__Record extracts__:
--- START ---

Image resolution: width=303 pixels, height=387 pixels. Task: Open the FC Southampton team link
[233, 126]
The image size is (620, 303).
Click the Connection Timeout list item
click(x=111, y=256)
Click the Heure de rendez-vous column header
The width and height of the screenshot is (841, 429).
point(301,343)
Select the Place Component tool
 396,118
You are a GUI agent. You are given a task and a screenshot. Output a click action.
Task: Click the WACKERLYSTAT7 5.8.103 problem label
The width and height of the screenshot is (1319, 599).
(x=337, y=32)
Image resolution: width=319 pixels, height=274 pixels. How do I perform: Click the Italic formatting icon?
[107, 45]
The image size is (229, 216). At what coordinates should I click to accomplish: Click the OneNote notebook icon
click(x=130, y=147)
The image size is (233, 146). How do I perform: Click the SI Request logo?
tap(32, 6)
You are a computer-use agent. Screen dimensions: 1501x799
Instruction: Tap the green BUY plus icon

--- END ---

__Problem details__: Exact copies of the lines from the one containing "The image size is (233, 146)." through the end of the listing, both included, are the only thing wanted.

__Answer__:
The image size is (233, 146). How do I perform: Click the SI Request logo?
tap(32, 6)
You are a computer-use agent. Screen dimensions: 1501x799
Instruction: Tap the green BUY plus icon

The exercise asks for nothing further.